● SOURCE TEXT
· · ·
Total RNA from 10 DIV WT and c-Abl-KO hippocampal neurons was extracted using TRIzol (Life Technologies, Carlsbad, CA, USA, 15596). Neurons were treated with 5 μM AβOs for 1, 3, 5 and 12 h. Fibrillary forms of the Aβ-peptide (Aβf) were used as control at 5 μM. Total RNA was reverse-transcribed into cDNA using the High Capacity cDNA Reverse Transcription kit (Applied Biosystems). Primers: c-Abl Forward: 5′ AGCATCACTAAAGGCGAGAA 3′; c-Abl Reverse: 5′ CACCCTCCCTTCATACCG 3′; GAPDH Forward: 5′ GGGTGTGAACCACGAGAAATA 3′; GAPDH Reverse: 5′ CTGTGGTCATGAGCCCTTC 3′.

We use ImageJ for dendritic spine quantification every 10 μm of each secondary dendrite. We performed three independent experiments (mice cultures) with a total of four to five embryos per condition, and two to five dendrites per neuron analyzed for a total of 13–17 neurons per condition. The total number of spines is indicated in each figure. For spine profile analyses, we used quantifications for each type (Mushroom, Stubby, Thin, Filopodium and Branched) and normalized with the total number of dendritic spines per dendrite analyzed per neuron. All data are presented as Mean ± Mean Standard Error (SEM). Mean, SEM and SE values and the number of experiments are indicated in each figure. Spine quantification statistical analyses were performed using Mann–Whitney unpaired t-test for dendritic spine type analyses and two-way ANOVA, followed by Tukey’s post hoc multiple comparison test using GraphPad Prism 6 software for genotype/treatment comparisons. Pearson’s and Mander’s colocalization were performed using the ImageJ plugin COLOC2. The significance level was P < 0.05 for all treatments.

First, in order to examine the role of c-Abl in the synapse, we analyzed its protein levels over time. During culture maturation, the post-synaptic scaffold protein SAP102 and the post-synaptic density protein-95 (PSD95), continuously increase their protein levels. Meanwhile, c-Abl displays the highest protein levels during neurite extension at 4 DIV and at full culture maturation at 20 DIV (Figure 1A). At 7 DIV c-Abl is found mainly located at the soma, while at 15 DIV c-Abl is broadly distributed, not only in the soma, but it also has a punctate shape in all neuronal processes (Figure 1B). As shown by Pearson’s correlation (Figure 1C), c-Abl localizes in the post-synaptic compartment, where it co-localizes with PSD95.

To investigate whether c-Abl could be regulating dendritic spine density, we studied spine morphology in cultured c-Abl knock-out (c-Abl-KO) hippocampal neurons transfected with GFP expression plasmids at 18 DIV to label whole single neurons (Figure 2A). One day later, we counted their dendritic spine population in secondary branches. Interestingly, we found that c-Abl deficiency increases dendritic spine density. c-Abl-KO neurons showed an enriched spine density with 4.22 ± 0.25 spines/10 μm dendrite (Figure 2B), in comparison with WT neurons that showed 3.36 ± 0.20 spines/10 μm dendrite. Therefore, c-Abl-KO neurons display a 25.6% dendritic spine increase in their spine density (Figure 2B).
· · ·
● RECORD EXTRACTS
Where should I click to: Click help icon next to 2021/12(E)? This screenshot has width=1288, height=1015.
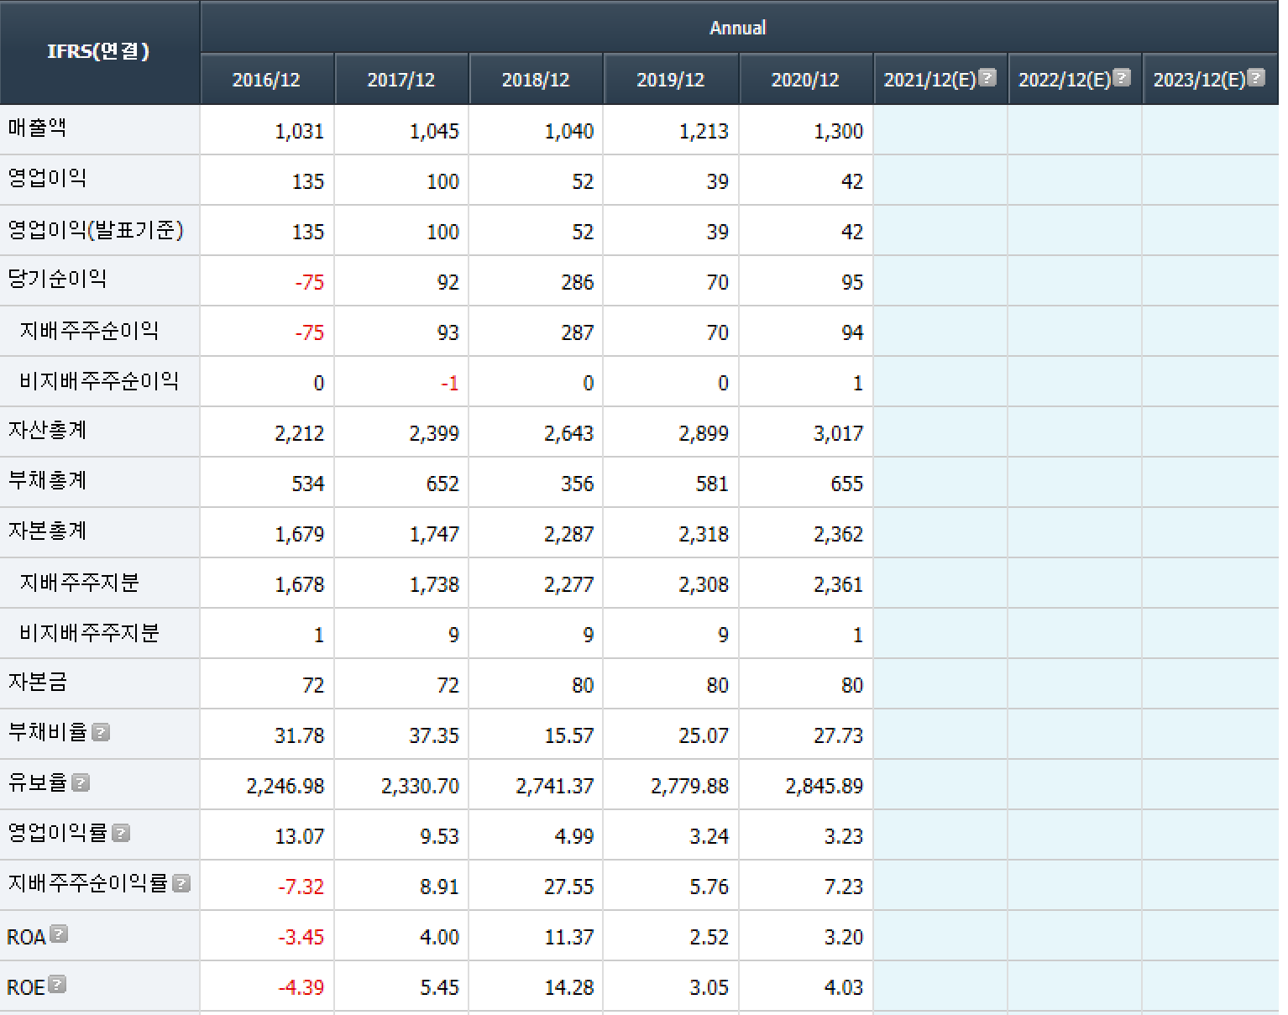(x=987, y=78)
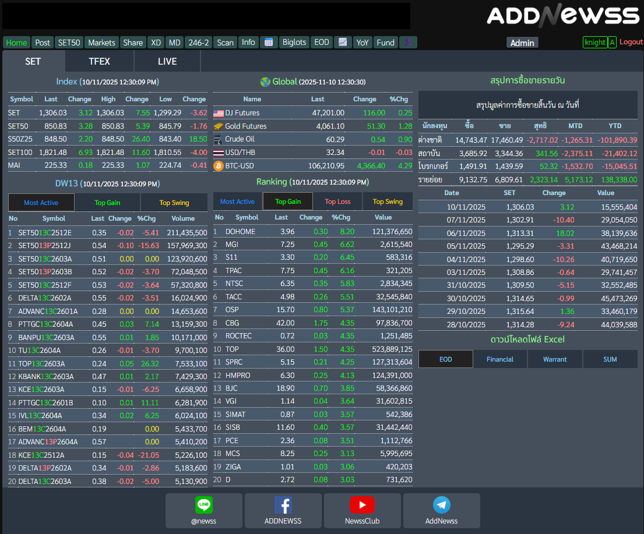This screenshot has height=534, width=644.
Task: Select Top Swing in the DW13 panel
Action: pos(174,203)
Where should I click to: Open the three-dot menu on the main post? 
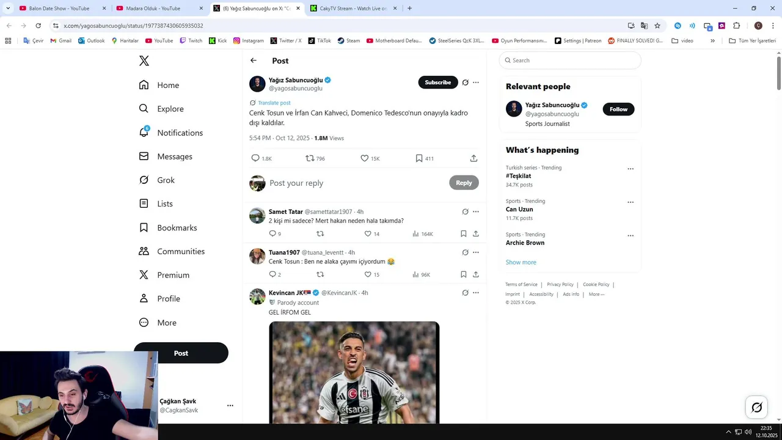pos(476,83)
· · ·
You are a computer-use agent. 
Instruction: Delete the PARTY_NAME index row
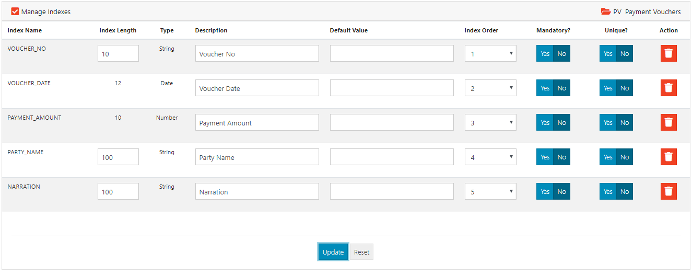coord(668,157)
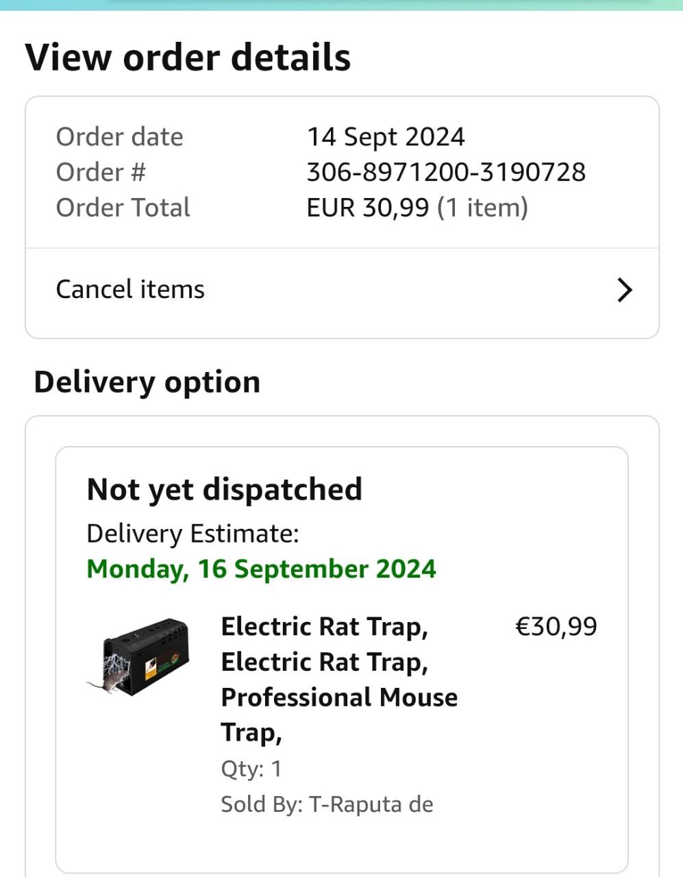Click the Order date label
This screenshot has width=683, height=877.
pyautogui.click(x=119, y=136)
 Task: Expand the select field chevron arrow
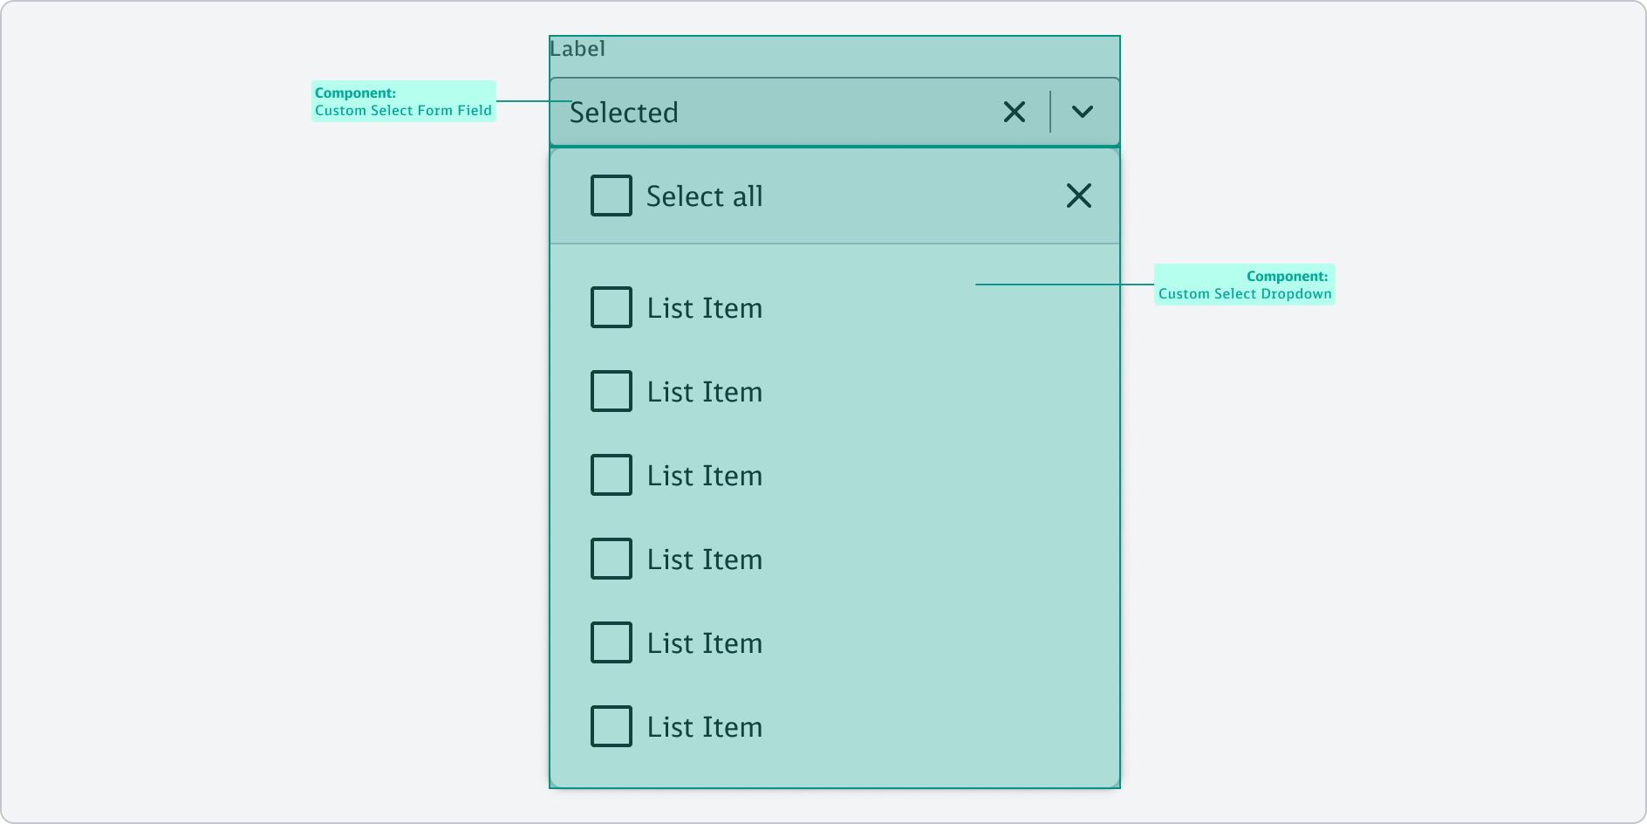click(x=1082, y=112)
· · ·
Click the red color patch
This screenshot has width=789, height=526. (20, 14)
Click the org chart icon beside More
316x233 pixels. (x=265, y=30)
· · ·
● WHAT THIS EXERCISE ASKS
**a)** In the text on c-Abl in hippocampal neurons, rewrite the paragraph beginning "First, in order to examine the role of c-Abl" more concisely, keeping its main facts.
**b)** From the text on c-Abl in hippocampal neurons, retype the part that opens with the words containing "First, in order" and closes with "co-localizes with PSD95.".

● RESPONSE LIST
**a)** To study c-Abl's role in the synapse, its protein levels were tracked over time. As cultures matured, SAP102 and PSD95 levels rose continuously. c-Abl levels peaked at 4 DIV, during neurite extension, and at 20 DIV, at full maturation (Figure 1A). At 7 DIV, c-Abl was mainly in the soma. By 15 DIV, it was spread through the soma and appeared punctate in all neuronal processes (Figure 1B). Pearson's correlation showed that c-Abl co-localizes with PSD95 in the post-synaptic compartment (Figure 1C).

**b)**
First, in order to examine the role of c-Abl in the synapse, we analyzed its protein levels over time. During culture maturation, the post-synaptic scaffold protein SAP102 and the post-synaptic density protein-95 (PSD95), continuously increase their protein levels. Meanwhile, c-Abl displays the highest protein levels during neurite extension at 4 DIV and at full culture maturation at 20 DIV (Figure 1A). At 7 DIV c-Abl is found mainly located at the soma, while at 15 DIV c-Abl is broadly distributed, not only in the soma, but it also has a punctate shape in all neuronal processes (Figure 1B). As shown by Pearson’s correlation (Figure 1C), c-Abl localizes in the post-synaptic compartment, where it co-localizes with PSD95.